If I've heard it once I have heard it a thousand times: Christians who are members in Reformed Churches tripping over themselves to apologize about how poorly the Reformed Church does evangelism. Related to this is the tried and true self-deprecation: "We need to see more adult baptisms." What turns my stomach most of all, however, is hearing such individuals says things like, "Evangelical churches win people to Christ and then we disciple them." Such a statement is almost entirely untrue. In this post, I wish to challenge the assertion that the Reformed Church is bad at evangelism by focusing attention on the sacrament of baptism.

It has been both my pleasure and privilege to baptize more adult converts than I ever could have imagined when I first became a pastor. However, it is probably the case that the majority of baptisms that I have performed have been those of the children of believers. For some-- even among those who gladly wear the Reformed and Confessional label--this is not a good thing. "We need more adult baptisms," they say. Generally speaking, those who talk like this seem to have embraced a scale by which they judge baptisms: Infant baptism, good; older children (in a family that has transferred from a non-Reformed Church) baptized by profession of faith, better; college students/young professionals baptized on profession of faith, even better; middle aged or senior converts, even better still. The problem with this scale is that people who unnecessarily create levels of baptism unfortunately reduce the beauty of covenantal baptism, and unwittingly undermining baptism itself. Covenantal (i.e. household and infant baptism) is baptism. We should, therefore, rejoice in the same manner and with the same passion and emotion at each and every baptism. Sadly, it is often the case that, for many, simply speaking of "infant baptism" subtly undermines baptism.

Those who have adopted a baptism scale miss what is actually taking place during the baptism of the infant of a believer. When the child of a believer is baptized we are doing evangelism and we are making disciples (Matt. 28:18). At every baptism we rejoice in the work of God in these waters as we witness another baptism, another disciple being made and another member added to Christ church. From this perspective the Reformed Church is quite good at evangelism.

One of the things that the Reformed Church universally acknowledges is that re-baptism isn't baptism. When I was 19 or 20 years old, having undergone a profoundly religious experience and a turning from sin to Christ, a group of Christians was encouraging me to be re-baptized. The ironic thing about this experience was that the group encouraging me to do this, on the one hand, absolutely insisted on it (so much so that membership was not allowed without it); while, on the other hand, they were equally clear that baptism doesn't really matter that much. They told me that baptism was about me taking a step of obedience and proclaiming my new life. The reason I was told I had to be re-baptized was because I had been baptized as an infant. To the group insisting on re-baptism, this baptism didn't count. I came to see, however, that my baptism as an infant was really baptism and my experience in the backyard pool at 19 or 20 was nothing more than a religious incantation which I was forced to undergo.

There is no such thing as re-baptism.

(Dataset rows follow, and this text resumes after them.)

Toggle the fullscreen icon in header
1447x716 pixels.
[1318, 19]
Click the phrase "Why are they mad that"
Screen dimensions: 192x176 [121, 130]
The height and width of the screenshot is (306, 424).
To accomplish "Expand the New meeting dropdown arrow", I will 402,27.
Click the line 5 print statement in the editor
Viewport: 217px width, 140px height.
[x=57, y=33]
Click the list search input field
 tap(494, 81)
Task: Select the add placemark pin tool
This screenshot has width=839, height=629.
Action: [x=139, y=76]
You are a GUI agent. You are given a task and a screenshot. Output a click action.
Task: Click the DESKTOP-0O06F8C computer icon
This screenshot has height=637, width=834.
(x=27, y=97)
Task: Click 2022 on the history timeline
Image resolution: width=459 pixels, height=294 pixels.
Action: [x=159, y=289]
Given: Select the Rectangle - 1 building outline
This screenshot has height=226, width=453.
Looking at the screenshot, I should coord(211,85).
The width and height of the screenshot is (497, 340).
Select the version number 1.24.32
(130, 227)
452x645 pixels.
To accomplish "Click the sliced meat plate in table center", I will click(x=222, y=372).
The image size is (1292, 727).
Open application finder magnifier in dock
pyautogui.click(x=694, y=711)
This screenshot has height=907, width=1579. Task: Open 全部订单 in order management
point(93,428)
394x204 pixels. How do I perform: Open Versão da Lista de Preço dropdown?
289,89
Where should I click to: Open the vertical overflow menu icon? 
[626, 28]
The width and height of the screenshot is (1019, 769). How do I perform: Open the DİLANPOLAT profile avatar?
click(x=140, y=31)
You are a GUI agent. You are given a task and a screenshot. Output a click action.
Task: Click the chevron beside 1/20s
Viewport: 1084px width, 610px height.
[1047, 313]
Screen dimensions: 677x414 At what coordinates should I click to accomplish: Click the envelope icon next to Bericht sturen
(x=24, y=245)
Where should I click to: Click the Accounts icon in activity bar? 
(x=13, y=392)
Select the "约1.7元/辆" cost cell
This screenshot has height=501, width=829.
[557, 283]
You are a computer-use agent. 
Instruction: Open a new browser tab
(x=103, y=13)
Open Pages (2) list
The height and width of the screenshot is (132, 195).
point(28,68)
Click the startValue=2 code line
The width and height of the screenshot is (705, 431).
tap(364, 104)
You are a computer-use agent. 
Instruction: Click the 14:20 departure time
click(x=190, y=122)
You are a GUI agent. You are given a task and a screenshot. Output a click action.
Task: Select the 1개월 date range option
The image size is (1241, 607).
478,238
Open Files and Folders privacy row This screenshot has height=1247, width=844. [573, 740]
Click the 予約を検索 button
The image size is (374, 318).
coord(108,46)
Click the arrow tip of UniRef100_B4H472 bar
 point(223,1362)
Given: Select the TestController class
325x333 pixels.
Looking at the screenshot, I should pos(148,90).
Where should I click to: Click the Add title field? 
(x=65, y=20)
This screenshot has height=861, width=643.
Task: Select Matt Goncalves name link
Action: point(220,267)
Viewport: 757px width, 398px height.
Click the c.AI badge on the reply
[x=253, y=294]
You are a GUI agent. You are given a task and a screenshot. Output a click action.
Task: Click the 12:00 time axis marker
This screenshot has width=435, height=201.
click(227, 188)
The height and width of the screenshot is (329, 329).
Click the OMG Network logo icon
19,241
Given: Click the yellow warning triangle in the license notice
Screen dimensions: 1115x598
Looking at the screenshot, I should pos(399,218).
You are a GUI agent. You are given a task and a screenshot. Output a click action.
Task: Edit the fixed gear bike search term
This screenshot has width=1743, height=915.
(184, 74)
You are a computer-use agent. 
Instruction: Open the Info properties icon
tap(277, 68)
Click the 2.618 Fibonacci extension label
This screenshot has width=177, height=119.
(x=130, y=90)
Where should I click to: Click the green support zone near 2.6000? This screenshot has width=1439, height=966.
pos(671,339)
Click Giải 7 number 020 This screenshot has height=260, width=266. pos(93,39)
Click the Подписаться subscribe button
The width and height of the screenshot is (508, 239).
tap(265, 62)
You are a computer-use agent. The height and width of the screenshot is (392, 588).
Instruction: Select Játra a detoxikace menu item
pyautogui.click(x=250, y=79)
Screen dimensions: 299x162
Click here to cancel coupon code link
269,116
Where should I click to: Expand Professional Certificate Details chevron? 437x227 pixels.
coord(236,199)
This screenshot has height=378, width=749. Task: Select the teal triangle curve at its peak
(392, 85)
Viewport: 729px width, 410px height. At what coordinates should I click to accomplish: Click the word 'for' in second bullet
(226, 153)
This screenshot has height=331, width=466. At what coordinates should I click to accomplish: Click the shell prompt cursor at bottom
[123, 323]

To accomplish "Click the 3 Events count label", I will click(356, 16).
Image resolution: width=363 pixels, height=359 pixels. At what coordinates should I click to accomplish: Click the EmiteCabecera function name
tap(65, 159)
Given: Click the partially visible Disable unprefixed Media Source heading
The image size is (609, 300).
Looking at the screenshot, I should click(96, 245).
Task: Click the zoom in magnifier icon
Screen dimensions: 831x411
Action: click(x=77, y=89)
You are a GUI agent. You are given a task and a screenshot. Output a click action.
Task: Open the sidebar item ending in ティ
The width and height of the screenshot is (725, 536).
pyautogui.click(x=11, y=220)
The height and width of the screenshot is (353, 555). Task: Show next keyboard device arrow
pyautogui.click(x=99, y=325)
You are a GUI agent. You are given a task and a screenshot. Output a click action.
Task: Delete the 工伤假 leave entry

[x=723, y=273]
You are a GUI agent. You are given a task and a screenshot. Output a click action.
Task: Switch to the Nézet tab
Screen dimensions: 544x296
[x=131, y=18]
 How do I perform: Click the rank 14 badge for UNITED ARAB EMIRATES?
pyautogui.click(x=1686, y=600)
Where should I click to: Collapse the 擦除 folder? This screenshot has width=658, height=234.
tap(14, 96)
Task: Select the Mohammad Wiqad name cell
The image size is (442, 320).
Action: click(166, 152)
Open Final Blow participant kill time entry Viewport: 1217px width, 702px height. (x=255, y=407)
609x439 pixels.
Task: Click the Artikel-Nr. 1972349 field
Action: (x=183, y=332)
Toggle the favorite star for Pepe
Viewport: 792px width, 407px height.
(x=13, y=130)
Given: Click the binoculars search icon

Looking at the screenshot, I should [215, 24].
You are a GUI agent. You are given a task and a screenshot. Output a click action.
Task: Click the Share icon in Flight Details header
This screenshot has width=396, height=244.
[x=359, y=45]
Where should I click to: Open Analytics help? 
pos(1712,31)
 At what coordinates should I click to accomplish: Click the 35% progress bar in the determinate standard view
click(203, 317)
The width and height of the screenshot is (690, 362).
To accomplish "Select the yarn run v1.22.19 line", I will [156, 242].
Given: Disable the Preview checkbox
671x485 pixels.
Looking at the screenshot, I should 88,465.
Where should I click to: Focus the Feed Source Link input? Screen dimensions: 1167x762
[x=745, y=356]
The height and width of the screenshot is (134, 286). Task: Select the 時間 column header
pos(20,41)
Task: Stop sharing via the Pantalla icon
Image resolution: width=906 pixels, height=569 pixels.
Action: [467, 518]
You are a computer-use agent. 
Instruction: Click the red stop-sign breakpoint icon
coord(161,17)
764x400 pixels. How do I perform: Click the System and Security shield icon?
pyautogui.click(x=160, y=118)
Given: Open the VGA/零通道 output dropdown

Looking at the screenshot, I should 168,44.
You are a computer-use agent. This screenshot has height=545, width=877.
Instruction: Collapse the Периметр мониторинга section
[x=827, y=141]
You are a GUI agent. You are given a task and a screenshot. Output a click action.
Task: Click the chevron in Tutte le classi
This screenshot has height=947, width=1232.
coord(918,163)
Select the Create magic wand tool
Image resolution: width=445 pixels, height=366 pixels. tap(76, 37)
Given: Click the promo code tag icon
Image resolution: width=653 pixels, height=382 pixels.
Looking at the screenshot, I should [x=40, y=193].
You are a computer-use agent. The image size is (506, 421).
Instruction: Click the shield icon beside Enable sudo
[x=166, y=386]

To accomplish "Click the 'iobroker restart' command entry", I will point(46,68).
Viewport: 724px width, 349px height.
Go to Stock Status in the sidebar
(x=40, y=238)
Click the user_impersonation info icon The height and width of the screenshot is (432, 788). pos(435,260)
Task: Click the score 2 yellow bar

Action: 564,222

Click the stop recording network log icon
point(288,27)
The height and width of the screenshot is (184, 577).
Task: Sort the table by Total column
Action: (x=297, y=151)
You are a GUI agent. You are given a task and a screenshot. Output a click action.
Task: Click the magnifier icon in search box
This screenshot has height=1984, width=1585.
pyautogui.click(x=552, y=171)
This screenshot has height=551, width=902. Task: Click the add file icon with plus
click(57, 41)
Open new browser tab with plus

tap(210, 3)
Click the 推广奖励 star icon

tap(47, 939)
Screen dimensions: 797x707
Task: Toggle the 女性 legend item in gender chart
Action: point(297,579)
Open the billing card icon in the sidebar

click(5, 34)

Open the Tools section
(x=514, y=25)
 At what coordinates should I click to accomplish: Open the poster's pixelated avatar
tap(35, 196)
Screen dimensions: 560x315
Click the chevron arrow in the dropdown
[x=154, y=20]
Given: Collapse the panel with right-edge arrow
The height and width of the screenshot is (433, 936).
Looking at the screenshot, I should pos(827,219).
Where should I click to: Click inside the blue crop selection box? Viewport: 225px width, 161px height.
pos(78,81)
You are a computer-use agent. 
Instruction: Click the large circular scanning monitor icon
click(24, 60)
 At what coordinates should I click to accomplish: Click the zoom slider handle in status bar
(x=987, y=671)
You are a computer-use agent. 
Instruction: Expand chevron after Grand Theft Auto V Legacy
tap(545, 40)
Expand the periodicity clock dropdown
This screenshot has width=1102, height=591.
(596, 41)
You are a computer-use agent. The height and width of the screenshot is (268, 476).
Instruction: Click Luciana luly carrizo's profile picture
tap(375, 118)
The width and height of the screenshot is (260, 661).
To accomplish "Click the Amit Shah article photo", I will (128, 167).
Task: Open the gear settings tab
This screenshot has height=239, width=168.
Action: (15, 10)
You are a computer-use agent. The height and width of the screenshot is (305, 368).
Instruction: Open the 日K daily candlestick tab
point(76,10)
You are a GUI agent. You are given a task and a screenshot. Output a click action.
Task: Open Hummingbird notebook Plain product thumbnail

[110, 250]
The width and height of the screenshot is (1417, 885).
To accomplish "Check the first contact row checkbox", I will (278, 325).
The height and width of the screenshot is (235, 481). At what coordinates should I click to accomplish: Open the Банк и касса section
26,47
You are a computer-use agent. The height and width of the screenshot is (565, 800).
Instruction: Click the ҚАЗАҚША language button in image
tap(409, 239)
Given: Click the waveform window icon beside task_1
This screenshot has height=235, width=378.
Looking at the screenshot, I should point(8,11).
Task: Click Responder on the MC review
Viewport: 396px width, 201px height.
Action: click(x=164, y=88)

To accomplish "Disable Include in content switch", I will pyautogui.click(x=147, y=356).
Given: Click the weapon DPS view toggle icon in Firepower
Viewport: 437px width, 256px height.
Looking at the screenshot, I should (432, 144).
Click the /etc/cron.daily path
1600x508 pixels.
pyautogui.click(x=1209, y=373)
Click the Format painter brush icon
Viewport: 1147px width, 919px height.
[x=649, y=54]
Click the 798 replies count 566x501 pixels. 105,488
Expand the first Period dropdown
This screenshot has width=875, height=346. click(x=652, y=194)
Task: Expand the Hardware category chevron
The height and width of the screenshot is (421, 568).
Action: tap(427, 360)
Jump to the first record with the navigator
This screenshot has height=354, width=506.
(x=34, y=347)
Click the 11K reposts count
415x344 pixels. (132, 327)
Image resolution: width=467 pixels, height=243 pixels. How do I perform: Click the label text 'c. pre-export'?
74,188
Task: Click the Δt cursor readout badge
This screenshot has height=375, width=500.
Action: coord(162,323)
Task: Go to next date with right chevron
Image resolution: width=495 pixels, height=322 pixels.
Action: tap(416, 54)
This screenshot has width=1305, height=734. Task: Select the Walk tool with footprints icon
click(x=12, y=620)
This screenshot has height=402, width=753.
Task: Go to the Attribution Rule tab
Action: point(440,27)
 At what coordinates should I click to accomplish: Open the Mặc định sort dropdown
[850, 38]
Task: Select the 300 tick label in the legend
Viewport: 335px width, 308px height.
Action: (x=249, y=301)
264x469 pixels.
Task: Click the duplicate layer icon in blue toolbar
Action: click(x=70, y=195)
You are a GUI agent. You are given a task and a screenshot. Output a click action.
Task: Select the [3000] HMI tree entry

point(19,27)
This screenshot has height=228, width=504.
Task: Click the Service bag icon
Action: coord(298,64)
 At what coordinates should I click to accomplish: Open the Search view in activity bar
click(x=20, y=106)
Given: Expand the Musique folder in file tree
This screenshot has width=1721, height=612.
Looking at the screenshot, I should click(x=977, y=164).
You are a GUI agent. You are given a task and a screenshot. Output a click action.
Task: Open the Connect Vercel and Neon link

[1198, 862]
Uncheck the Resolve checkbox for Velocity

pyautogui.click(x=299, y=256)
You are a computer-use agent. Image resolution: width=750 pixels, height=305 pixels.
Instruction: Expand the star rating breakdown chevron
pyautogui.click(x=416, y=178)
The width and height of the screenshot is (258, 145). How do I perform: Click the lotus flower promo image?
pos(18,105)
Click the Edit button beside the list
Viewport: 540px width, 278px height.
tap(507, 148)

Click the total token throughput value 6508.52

There is only baptism. Baptism is not repeatable. There is only one baptism. One is either a baptized person or one is not a baptized person. The Reformers and the Reformed Church have consistently defended the fact that baptism cannot be undone--no matter the state of one's heart or one's church standing.

Grasping this principle helps us understand, in part, why we see fewer adult baptisms than infant baptisms in our church. Additionally, it helps allay the thesis that the Reformed Church is bad at evangelism. One very clear reason why we see fewer adults being baptized in our church is because a large number of people come to repentance and faith in Christ many years after having been baptized as infants. In that case, they join our church by reaffirmation of faith rather than re-baptism. That was my experience and it is the experience of many who live in areas where the Gospel has been at work for Centuries.

In contrast to such an approach to baptism, evangelicals of all stripes insist that those who have had a spiritual experience and have come to Christ in repentance and faith must enter their waters. By virtue of that, Evangelical churches have more adult baptisms than Reformed Churches. This is, of course, nothing new. This is the Anabaptist way. The fanatics (as Calvin called them) were doing the same during the Reformation as they are doing in our day. By the looks of things, they will continue to do so for the foreseeable future.

Does the fact that we do not see more adult baptisms really mean that the Reformed Church is bad at evangelism? Au contraire; it may simply mean that we have a different way of evaluating and calculating effectiveness. Simply put, this difference stems from a different way of viewing baptism.